Qu’il s’agisse d’un catalogue de services pour répondre aux besoins courants des utilisateurs sans le soutien de l’informatique, d’une base de connaissances accessible à tous ou encore de tableaux de bord, le libre-service se répand de plus en plus dans les entreprises. Une tendance qui va de pair avec l’évolution du rôle de l’informatique. Selon le rapport « Game Changers » de Fuze, qui repose sur les témoignages de dix dirigeants visionnaires, 80 % des DSI pensent que la capacité d’innovation du service informatique joue un rôle fondamental dans la réussite de l’entreprise. Or, cette capacité d’innovation dépend en grande partie de la faculté de la DSI à se décharger des tâches chronophages (support informatique, conception de rapports et autres tableaux de bord…) afin de se recentrer sur son cœur de métier. D’où l’intérêt des solutions qui offrent de plus en plus d’autonomie aux utilisateurs.

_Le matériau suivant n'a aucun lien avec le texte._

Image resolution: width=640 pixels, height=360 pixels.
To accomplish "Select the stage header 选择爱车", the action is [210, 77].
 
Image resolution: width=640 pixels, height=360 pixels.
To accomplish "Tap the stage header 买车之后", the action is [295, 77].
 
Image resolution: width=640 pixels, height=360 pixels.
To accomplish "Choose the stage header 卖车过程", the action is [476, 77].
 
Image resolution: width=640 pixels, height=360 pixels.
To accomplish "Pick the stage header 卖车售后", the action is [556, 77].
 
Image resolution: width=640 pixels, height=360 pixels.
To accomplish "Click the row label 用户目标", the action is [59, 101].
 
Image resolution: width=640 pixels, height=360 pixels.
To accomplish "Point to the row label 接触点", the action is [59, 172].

Self-service décisionnel et démarche data-centric

A l’heure ou le time-to-market est sur toutes les bouches, les métiers ne peuvent plus se contenter du rythme de l’informatique pour obtenir les rapports et tableaux de bords dont ils ont besoin pour construire leurs analyses. Le self-service décisionnel BI (ou décisionnel) permet aux métiers de construire leurs rapports sans nécessairement disposer de connaissance en datamining, mais également de consulter et de visualiser les données afin de prendre des décisions éclairées en toute autonomie.

Prenons l’exemple concret de la gestion d’un linéaire dans une grande surface. Si un article ne passe plus en caisse depuis plusieurs jours, on peut soupçonner un problème d’approvisionnement du rayon. Grâce à des outils décisionnels en self-service, le personnel en charge de la gestion du linéaire pourra identifier ce type de signaux faibles afin de déclencher automatiquement un processus (par exemple une alerte incitant à vérifier l’état des stocks).
Pour aller encore plus loin, projetons-nous dans le milieu hospitalier. Une université américaine a conçu et mis à disposition du personnel médical une application analytique permettant d’évaluer en temps réel le risque de contracter une maladie nosocomiale. Le suivi a lieu directement sur la table d’opération, via une application en libre-service qui donne au spécialiste les variables clés et déclenche des alertes lorsque l’évolution d’un indicateur laisse penser que le patient court le risque de contracter une maladie nosocomiale. La puissance de l’analytique est directement livrée à l’utilisateur final, sans recours aux équipes informatiques.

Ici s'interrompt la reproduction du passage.